Assignment: Even if the data beneath seems repetitive, write it all out again exactly.

Entries supplied:
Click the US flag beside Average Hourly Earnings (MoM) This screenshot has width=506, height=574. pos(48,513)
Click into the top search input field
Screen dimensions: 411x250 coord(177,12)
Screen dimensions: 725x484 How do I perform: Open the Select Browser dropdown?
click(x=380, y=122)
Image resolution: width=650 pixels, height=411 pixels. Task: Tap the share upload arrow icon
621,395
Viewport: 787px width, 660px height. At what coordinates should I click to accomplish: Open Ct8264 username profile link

Result for this task:
Click the US flag beside Average Hourly Earnings (MoM) This screenshot has width=506, height=574. pos(48,513)
Click into the top search input field
Screen dimensions: 411x250 coord(177,12)
Screen dimensions: 725x484 How do I perform: Open the Select Browser dropdown?
click(x=380, y=122)
Image resolution: width=650 pixels, height=411 pixels. Task: Tap the share upload arrow icon
621,395
Viewport: 787px width, 660px height. At what coordinates should I click to accomplish: Open Ct8264 username profile link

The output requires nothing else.